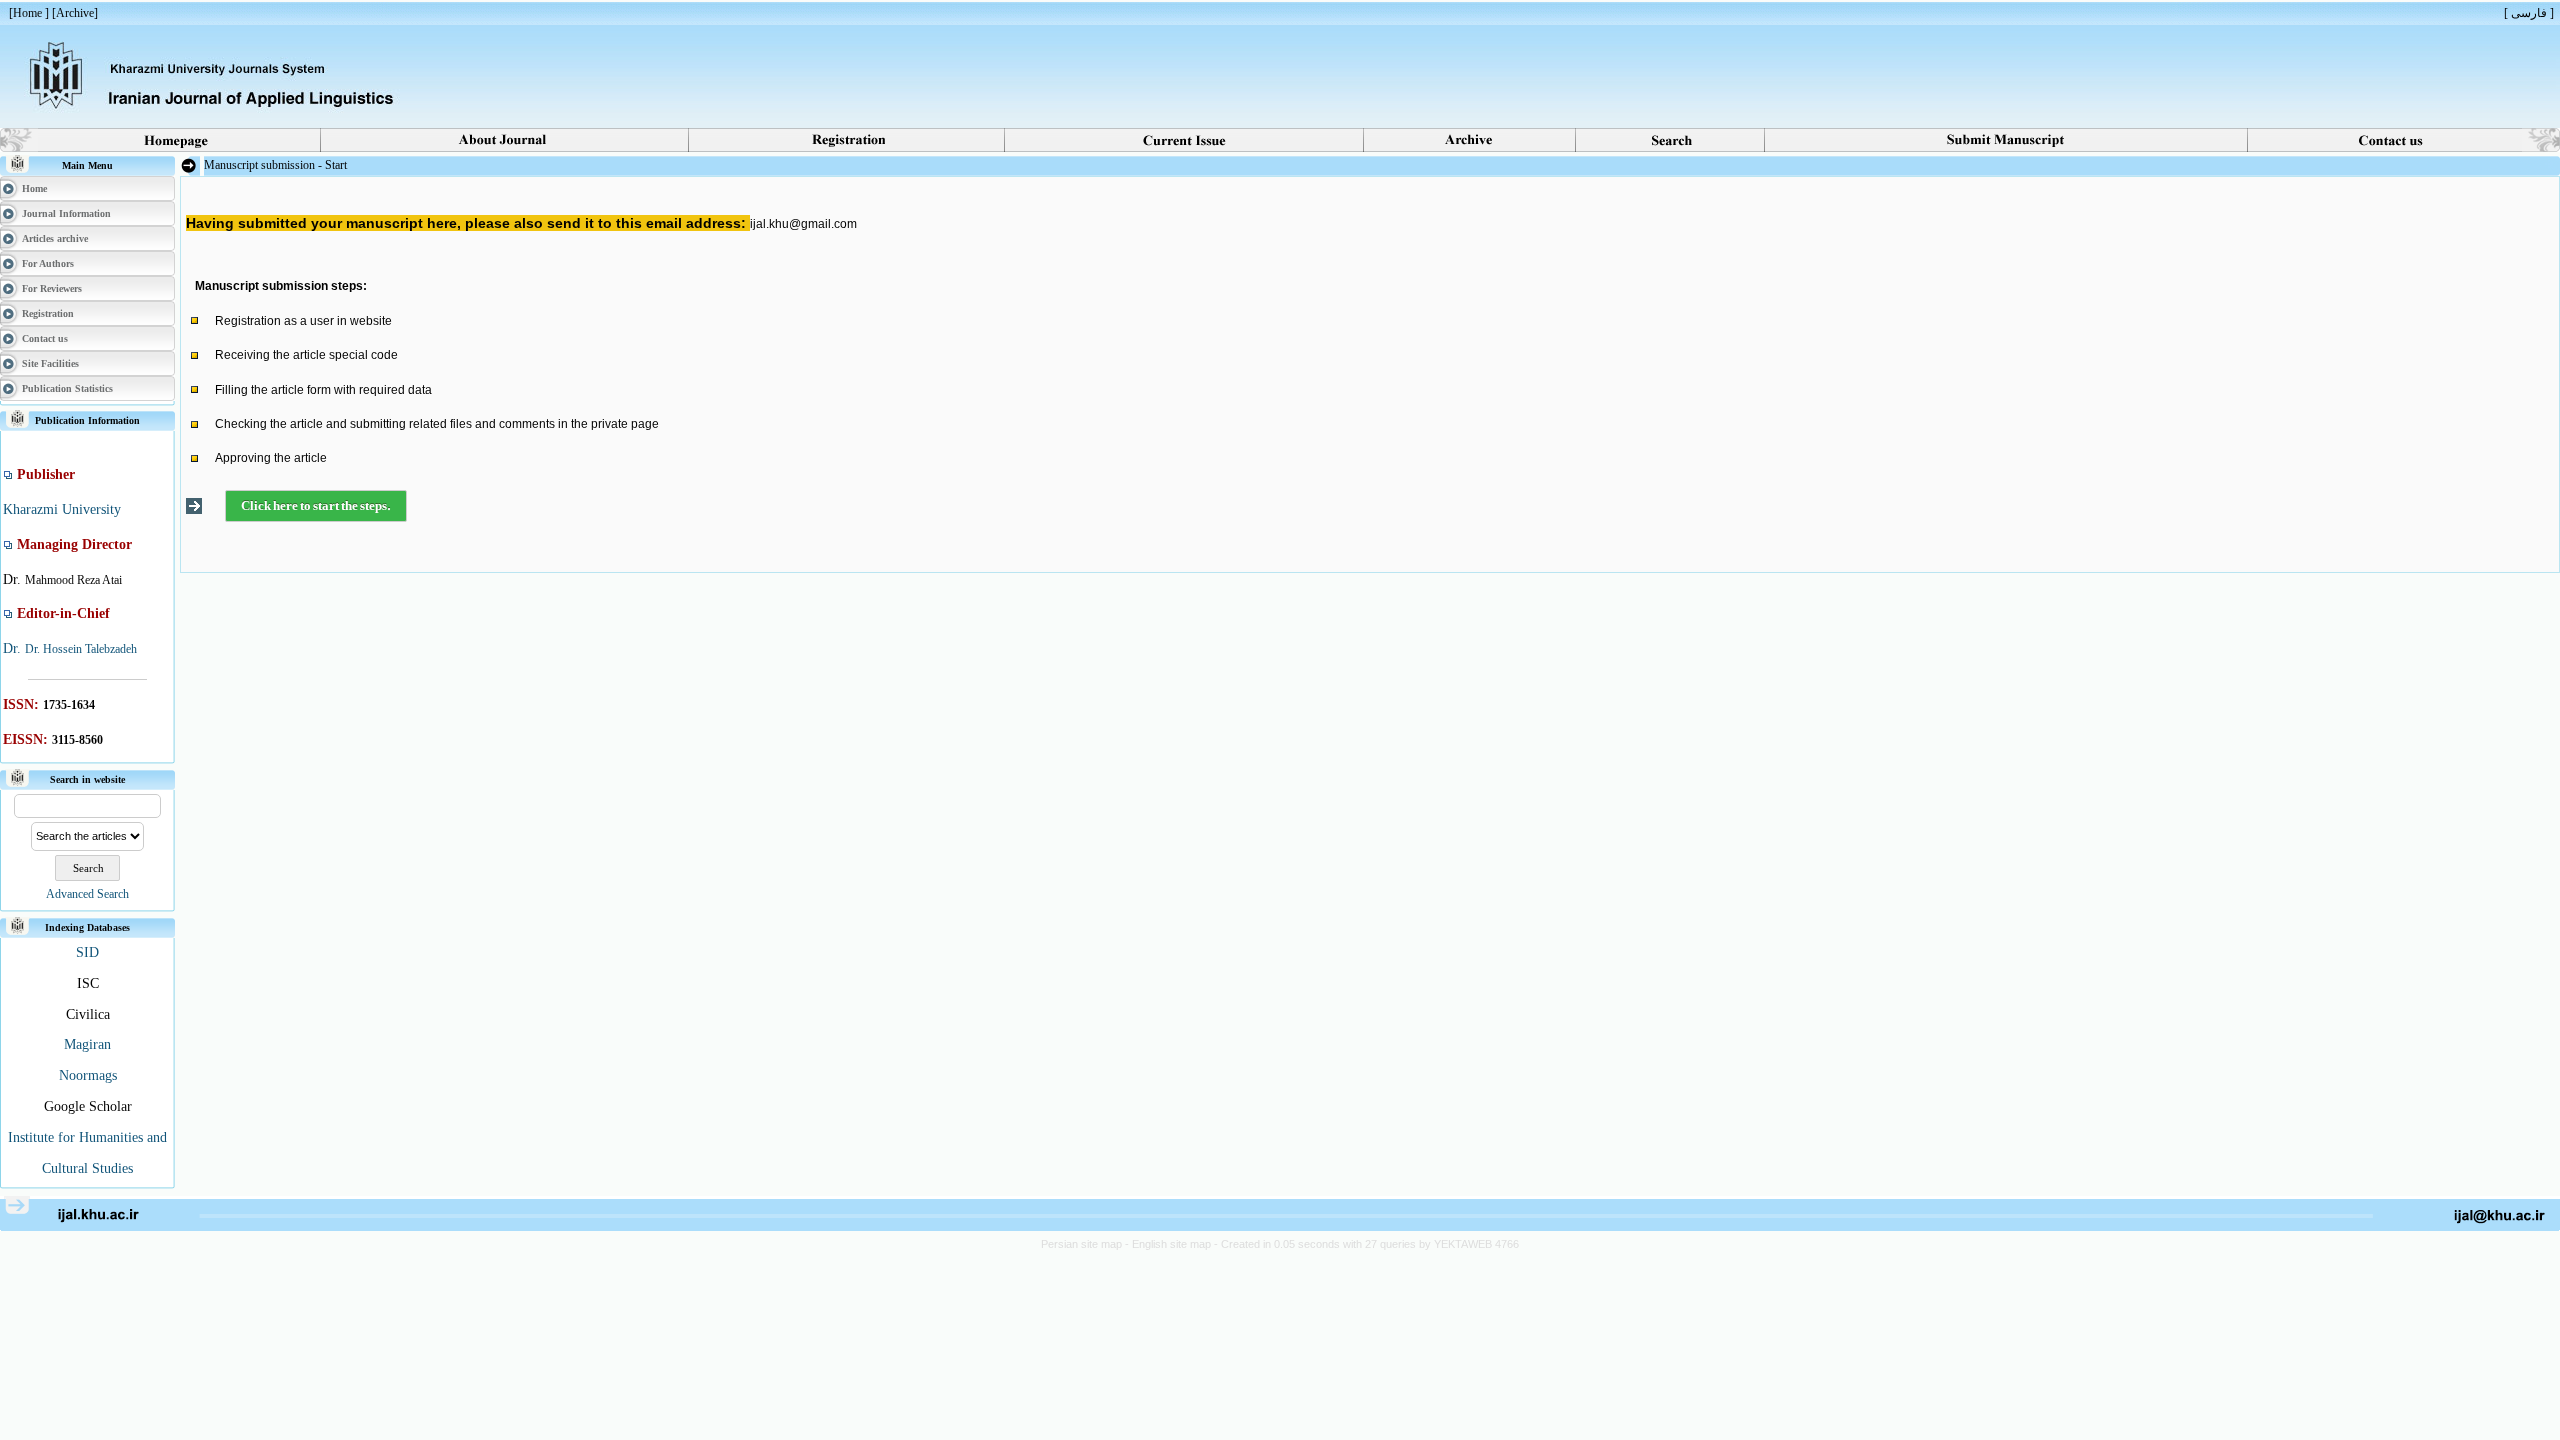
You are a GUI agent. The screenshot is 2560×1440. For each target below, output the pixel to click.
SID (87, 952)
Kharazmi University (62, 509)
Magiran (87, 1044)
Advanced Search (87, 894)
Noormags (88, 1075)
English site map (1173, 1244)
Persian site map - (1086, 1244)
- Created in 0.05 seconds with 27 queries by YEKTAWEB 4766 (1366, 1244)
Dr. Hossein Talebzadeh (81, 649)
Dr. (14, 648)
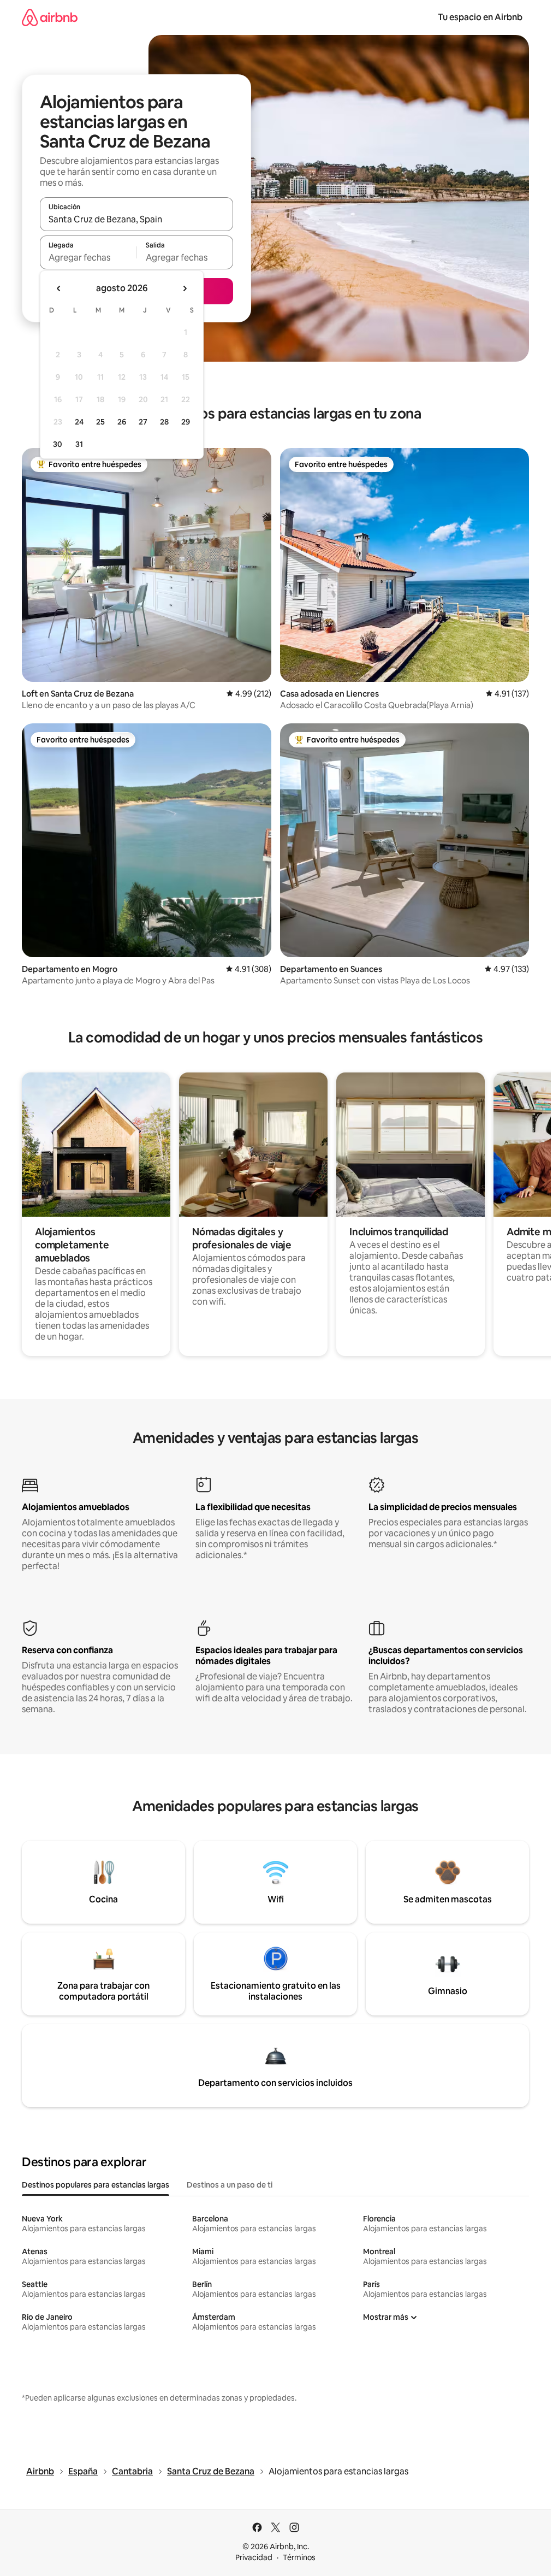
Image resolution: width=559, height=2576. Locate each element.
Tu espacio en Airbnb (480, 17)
==*==
## Task objective
What is needed is a word-for-word restatement of the lines from the one holding "Noormags (88, 1075)" to the final line of the data above, inclusive, without any pictures.

## Response
Noormags (88, 1075)
English site map (1173, 1244)
Persian site map - (1086, 1244)
- Created in 0.05 seconds with 27 queries by YEKTAWEB 4766 (1366, 1244)
Dr. Hossein Talebzadeh (81, 649)
Dr. (14, 648)
Image resolution: width=559, height=2576. Locate each element.
Tu espacio en Airbnb (480, 17)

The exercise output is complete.